Monday's audit of Texas A&M's Food Services has the university searching for answers and resolutions.
Joe Powell, who oversees food services, said he was unavailable for an on-camera interview due to all-day meetings on department matters, but did conduct a phone interview. "I take any report from the system and especially from the auditor as serious, and we will address each area," Powell said. He noted that he was still reviewing the latest audit.
According to the audit, the allegations of misuse of resources were comprised of 21 separate issues, categorized as misuse of resources, theft of inventory and cash, and sexually inappropriate behavior.

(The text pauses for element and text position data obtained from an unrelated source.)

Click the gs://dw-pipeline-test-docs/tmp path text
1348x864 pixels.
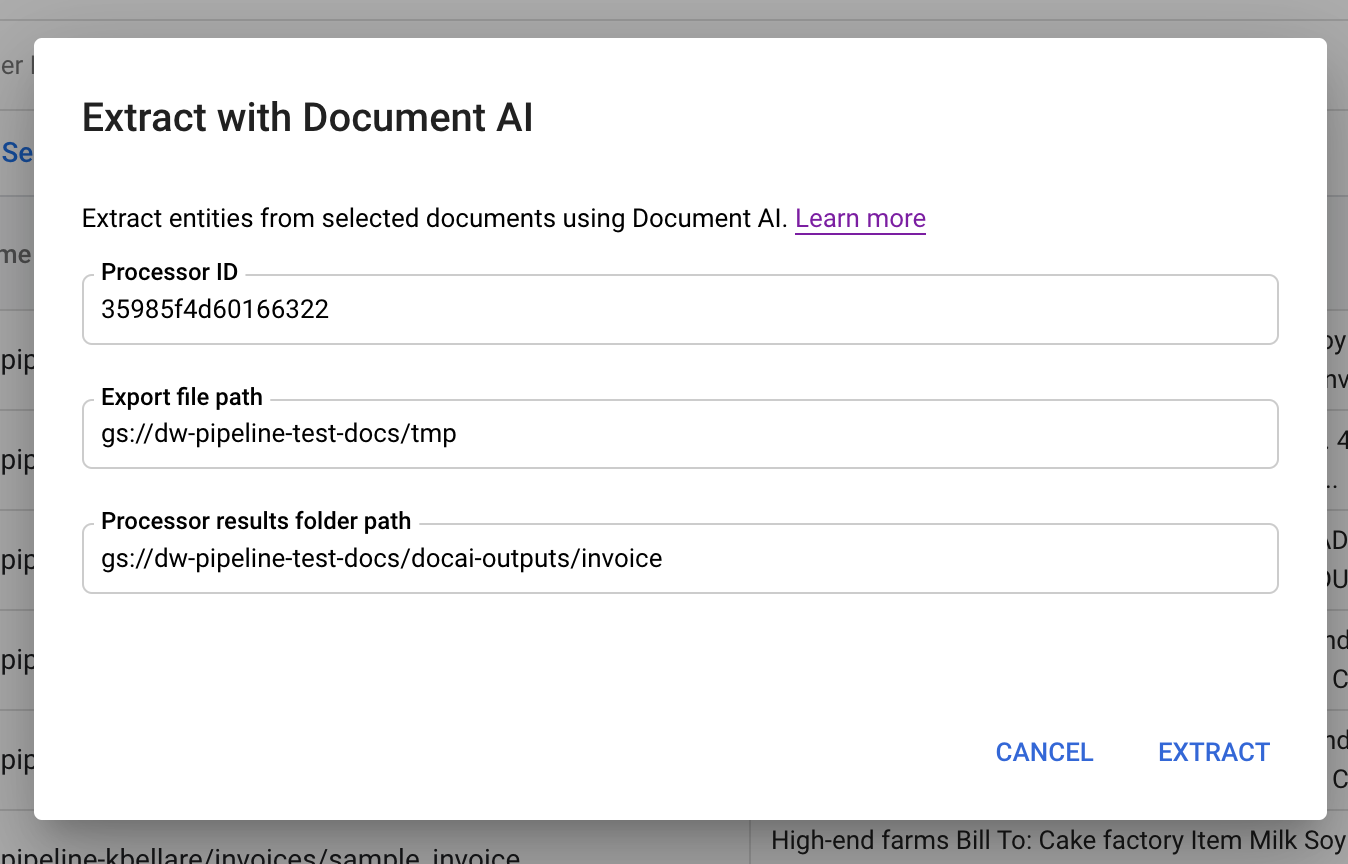[x=279, y=434]
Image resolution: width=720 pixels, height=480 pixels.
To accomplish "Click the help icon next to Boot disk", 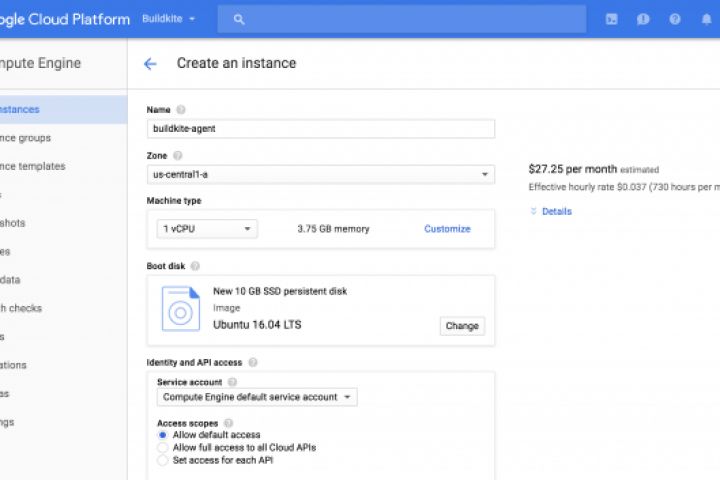I will pyautogui.click(x=195, y=266).
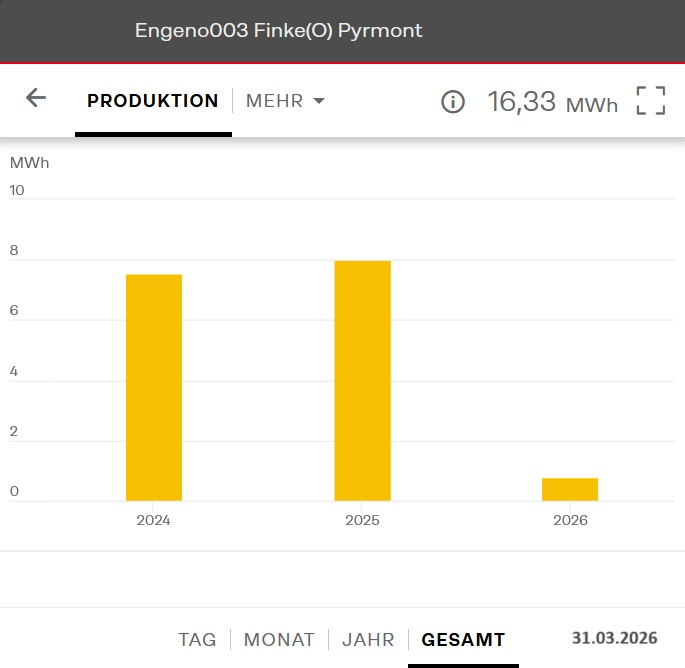This screenshot has width=685, height=668.
Task: Click the Engeno003 Finke(O) Pyrmont title
Action: pyautogui.click(x=279, y=31)
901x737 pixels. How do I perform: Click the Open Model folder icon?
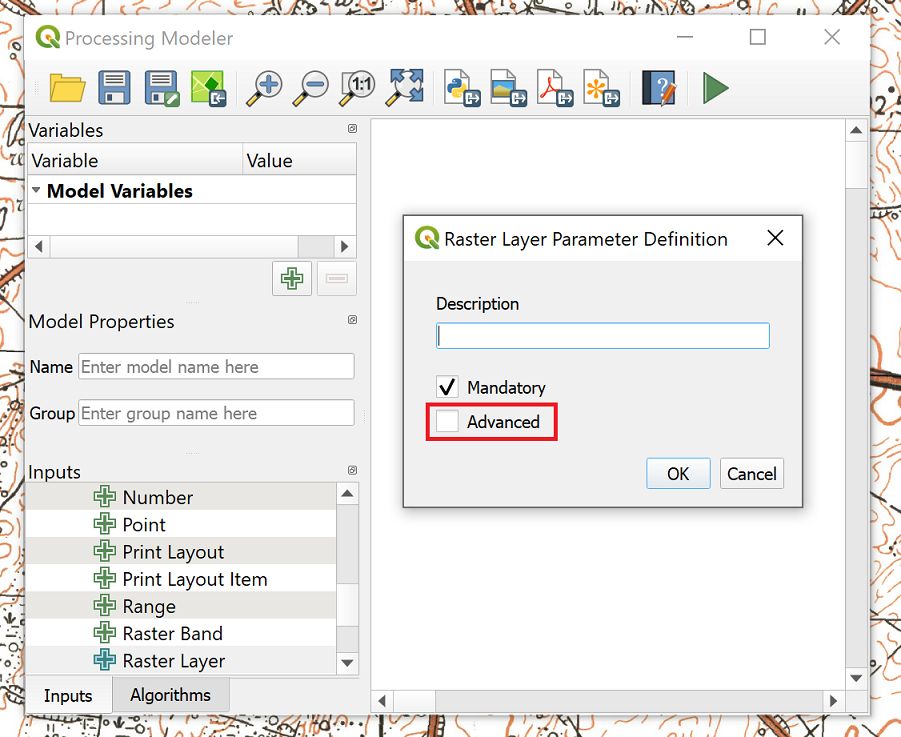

Through 183 interviews (or 90 percent of 12-month employees), the auditor determined the environment of the department was "not conducive to open communication, new ideas, or change."
Five individuals are cited specifically: the director of the department, Ronald Beard; the assistant director; the MSC catering and cafeteria managers; and the Alumni Center catering manager.
Among the problems of note as stated in the audit:
- The catering managers allowed employees to use university equipment (dishes, flatware, linens, etc.) for personal use.
- Employees were allowed to purchase food at a discount, but there was no written authorization, nor was there an established discount amount.
- A van used by the alumni center catering unit was ticketed in Houston in July 2004, but the department was unable to determine who drove the van.
- Pornographic e-mails were found in the assistant director's inbox from November 2004, as well as e-mails for church business written and read during work hours, both violations of system policy.
- Partially consumed bottles of alcohol were found in the cabinet of the assistant director.
- In spite of a $3 million loss for the department since 2001, including $1 million of that in catering, Beard approved nearly 300-thousand dollars of free catering over the last 18 months.
- Two employees of the alumni center catering unit were found to have excessive amounts of overtime, including one with $11,000 in OT on a budgeted salary of $25,000.
"When you work with people, you try to make sure they know what's right and wrong and try to follow the right procedures," Powell said.
Sam Rowland, the attorney for Beard and several food services employees terminated in July, refused an on-camera or taped phone interview, but made a number of assertions.
In reference to the audit, Rowland called it a memorandum full of speculation and void of evidence. He said problems revealed in an audit done back in March were corrected by Beard. He also said Beard had been described as an exemplary head of the department in memos. Rowland also said those fired employees have never received reasons for their terminations, only that there was cause for their firings. If the university cannot provide concrete reasons, a lawsuit may be an option, he said.